Captain Obvious Report: Smart Software Will Kill Jobs
February 12, 2017
I love the chatter about artificial intelligence. Lists Like “Experts Have Come Up with 23 Guidelines to Avoid an AI Apocalypse” are amusing. The outfits applying smart software are focused on revenues, deals, market share, big contracts, and money. I am not sure worrying about how a Boston Dynamics-type robot will operate when deployed in a war zone in swarm autonomous mode is going to do much for the apocalypse worriers.
There are the obvious statements about smart software. You know. Search systems that deliver information to you before you knew you needed that information. A digital mom or a persistent and ever present significant other. Enter our Captain Obvious report. Read on.
I read the “Experts Have Come Up with…” article can absorbed this injunction:
the Asilomar AI Principles (after the beach in California, where they were thought up), the guidelines cover research issues, ethics and values, and longer-term issues – everything from how scientists should work with governments to how lethal weapons should be handled. On that point: “An arms race in lethal autonomous weapons should be avoided,” says principle 18.

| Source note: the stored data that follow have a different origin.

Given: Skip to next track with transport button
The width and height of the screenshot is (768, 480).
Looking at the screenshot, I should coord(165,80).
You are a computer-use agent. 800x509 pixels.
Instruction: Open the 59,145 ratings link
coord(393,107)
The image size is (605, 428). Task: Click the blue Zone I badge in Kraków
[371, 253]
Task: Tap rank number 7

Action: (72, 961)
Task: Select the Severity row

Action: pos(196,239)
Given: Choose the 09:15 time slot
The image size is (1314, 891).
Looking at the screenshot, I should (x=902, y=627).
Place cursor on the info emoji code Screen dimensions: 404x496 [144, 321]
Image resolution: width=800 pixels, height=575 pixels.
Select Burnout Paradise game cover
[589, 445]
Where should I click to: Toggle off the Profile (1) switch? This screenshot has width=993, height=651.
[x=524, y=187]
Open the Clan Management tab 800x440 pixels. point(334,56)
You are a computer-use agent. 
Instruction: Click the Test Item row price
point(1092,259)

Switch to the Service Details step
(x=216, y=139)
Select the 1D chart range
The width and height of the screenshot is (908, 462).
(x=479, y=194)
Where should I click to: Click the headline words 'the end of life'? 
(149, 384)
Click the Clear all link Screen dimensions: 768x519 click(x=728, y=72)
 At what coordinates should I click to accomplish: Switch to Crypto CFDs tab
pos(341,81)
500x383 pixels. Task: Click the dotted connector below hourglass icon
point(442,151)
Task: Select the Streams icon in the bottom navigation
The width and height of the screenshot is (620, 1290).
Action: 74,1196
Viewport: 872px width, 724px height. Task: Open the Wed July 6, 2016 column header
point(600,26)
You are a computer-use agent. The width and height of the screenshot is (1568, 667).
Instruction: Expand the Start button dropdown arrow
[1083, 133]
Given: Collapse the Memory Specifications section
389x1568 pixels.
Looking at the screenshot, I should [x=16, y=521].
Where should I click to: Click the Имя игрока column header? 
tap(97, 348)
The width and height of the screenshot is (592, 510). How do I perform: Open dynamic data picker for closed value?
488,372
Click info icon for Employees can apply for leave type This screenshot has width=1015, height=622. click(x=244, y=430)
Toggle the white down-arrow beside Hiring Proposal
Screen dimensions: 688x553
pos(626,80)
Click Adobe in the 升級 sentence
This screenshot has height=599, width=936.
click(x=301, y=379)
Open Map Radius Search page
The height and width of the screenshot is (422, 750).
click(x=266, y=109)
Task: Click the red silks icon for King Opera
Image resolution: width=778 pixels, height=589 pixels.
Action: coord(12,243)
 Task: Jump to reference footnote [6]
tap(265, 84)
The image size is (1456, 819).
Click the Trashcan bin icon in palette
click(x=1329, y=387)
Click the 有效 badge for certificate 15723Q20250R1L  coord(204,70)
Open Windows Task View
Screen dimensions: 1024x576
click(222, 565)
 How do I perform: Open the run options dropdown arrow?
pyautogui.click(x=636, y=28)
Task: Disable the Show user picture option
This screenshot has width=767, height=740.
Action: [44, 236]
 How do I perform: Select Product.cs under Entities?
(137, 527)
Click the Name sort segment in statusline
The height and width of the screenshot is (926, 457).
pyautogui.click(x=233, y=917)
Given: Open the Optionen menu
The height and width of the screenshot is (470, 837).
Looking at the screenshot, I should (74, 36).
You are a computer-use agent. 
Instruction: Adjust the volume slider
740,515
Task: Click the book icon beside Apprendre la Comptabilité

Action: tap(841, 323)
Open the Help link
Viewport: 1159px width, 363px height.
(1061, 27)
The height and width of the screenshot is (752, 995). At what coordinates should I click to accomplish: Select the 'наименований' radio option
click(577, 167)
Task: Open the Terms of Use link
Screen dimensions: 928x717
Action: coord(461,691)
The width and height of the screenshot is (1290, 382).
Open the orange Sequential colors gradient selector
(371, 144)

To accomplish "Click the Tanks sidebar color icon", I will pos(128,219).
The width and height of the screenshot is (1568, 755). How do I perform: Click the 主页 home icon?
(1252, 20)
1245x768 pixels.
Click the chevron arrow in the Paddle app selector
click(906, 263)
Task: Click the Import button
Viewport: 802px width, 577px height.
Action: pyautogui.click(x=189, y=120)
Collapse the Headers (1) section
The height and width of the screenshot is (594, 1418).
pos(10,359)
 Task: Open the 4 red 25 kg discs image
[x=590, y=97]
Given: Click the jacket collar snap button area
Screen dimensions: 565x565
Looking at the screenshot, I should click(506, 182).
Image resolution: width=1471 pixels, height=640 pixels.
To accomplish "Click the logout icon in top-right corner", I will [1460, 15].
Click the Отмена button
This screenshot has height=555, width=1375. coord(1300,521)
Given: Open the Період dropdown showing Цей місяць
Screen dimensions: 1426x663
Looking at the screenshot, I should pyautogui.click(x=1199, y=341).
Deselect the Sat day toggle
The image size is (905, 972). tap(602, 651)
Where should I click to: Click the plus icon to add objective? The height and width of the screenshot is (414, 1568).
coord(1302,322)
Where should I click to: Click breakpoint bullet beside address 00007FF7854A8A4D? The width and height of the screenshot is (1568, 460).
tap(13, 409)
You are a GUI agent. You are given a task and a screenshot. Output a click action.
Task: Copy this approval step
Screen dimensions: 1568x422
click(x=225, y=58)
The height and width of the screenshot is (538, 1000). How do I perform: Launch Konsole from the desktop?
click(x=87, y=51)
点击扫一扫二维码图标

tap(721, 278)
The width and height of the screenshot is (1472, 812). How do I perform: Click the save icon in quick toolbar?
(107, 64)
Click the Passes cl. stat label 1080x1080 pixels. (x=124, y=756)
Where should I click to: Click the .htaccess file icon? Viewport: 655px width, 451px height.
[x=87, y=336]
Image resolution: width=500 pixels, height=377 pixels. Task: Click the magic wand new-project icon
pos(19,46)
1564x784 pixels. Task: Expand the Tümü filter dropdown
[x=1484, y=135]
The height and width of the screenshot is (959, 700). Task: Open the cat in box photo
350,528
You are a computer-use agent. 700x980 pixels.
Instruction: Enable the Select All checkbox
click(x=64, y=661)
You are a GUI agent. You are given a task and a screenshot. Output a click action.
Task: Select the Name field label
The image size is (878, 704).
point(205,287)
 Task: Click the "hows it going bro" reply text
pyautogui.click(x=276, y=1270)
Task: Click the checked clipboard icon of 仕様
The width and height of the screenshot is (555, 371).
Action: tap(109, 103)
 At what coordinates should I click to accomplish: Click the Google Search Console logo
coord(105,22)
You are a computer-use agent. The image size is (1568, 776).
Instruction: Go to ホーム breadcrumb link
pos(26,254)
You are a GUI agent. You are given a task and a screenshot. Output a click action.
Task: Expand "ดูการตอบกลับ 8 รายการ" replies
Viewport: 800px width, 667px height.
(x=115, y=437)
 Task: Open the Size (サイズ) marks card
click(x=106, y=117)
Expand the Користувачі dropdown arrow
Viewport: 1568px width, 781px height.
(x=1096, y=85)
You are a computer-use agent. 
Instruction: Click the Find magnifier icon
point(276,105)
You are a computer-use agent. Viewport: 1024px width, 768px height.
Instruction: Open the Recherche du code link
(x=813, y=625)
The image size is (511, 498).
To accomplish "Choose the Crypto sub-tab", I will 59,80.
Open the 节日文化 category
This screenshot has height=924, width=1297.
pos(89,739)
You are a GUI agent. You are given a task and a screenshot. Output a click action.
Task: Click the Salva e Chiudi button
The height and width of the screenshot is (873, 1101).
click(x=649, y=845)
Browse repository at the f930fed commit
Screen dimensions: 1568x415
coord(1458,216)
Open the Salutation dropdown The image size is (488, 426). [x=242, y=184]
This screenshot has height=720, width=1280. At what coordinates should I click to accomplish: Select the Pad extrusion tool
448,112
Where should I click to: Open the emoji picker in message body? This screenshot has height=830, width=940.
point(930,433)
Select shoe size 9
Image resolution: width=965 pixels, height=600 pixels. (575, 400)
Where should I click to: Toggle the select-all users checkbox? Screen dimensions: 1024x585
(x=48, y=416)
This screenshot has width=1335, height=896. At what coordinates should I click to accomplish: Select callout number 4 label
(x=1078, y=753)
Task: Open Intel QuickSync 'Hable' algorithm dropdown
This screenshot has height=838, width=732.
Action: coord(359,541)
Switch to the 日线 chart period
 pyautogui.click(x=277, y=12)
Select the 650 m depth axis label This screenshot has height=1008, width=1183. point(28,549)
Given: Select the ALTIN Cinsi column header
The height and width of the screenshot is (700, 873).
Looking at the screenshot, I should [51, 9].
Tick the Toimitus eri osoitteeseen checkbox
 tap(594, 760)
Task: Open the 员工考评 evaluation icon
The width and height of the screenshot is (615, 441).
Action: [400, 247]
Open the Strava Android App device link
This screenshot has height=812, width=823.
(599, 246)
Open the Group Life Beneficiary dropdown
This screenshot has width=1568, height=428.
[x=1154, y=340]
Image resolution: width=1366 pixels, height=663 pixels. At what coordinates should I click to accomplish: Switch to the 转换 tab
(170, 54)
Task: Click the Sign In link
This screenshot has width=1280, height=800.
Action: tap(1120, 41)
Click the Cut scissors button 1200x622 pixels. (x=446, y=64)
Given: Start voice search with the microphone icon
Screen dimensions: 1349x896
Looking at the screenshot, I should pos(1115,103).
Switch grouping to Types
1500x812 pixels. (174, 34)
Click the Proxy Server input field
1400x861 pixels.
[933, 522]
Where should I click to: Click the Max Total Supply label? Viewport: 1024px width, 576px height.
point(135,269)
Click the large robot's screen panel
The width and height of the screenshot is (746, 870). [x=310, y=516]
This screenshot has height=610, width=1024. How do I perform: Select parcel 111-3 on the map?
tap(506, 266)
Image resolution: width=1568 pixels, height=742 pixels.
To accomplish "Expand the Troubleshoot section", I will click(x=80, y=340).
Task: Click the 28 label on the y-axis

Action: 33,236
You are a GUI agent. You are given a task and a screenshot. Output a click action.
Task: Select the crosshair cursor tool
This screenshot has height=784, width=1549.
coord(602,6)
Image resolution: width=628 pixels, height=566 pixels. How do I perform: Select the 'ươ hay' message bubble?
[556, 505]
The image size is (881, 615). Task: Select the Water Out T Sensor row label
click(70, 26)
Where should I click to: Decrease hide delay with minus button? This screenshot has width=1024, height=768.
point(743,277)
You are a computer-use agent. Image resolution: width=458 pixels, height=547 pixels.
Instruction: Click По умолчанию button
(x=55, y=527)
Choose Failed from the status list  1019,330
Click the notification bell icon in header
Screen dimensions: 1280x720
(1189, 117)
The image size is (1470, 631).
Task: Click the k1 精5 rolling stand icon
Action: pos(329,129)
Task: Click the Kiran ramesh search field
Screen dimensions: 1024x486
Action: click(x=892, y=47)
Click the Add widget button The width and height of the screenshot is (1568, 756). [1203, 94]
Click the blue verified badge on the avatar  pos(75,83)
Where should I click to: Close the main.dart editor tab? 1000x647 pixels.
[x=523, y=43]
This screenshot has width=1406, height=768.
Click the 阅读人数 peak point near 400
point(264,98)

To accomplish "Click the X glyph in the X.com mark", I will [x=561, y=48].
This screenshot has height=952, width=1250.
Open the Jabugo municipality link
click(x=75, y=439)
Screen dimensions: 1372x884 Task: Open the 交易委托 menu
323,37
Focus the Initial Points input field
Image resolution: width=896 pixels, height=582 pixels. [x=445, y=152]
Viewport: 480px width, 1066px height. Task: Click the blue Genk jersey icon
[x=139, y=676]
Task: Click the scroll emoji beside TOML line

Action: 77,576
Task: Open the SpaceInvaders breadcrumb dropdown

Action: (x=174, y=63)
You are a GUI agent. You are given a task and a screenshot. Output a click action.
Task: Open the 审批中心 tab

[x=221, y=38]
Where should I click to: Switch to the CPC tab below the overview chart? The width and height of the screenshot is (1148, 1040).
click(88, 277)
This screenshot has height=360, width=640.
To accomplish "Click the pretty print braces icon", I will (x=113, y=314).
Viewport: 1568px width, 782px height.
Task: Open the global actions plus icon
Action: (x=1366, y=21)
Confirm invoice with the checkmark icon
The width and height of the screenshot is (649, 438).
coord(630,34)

Interesting. You can look at the complete list, sort of like a year end top 10 films output, at this link.
Enter Captain Obvious. Navigate to “Google’s Diane Greene: Machine Learning Will Cost Jobs, So Skills Training Is Essential.” I love it when Googlers make it so easy for folks with dull normal IQs to get good advice for working in the post smart software world. But our intrepid Captain Obvious intellect spotted this gem:
Greene said, “machines are better than humans” at some tasks. Recently they’ve started to do better at some kinds of image and speech recognition, and they’re performing tasks such as finding signs of disease, such as retinopathy, from images more accurately than humans.
Yikes, aren’t these jobs performed by people with college educations and maybe graduate degrees?
Captain Obvious enters:
people, especially those that are computer-literate, shouldn’t have a problem getting new jobs. “This has happened before in the world,” she said, such as during the Industrial Revolution. “There’s new jobs they can easily do. It’s all about training.” But others need to be helped through the transition.
So no work. Retraining. What about some folks who are not too bright? asks Captain Obvious. These people can work on “new” jobs at Google maybe?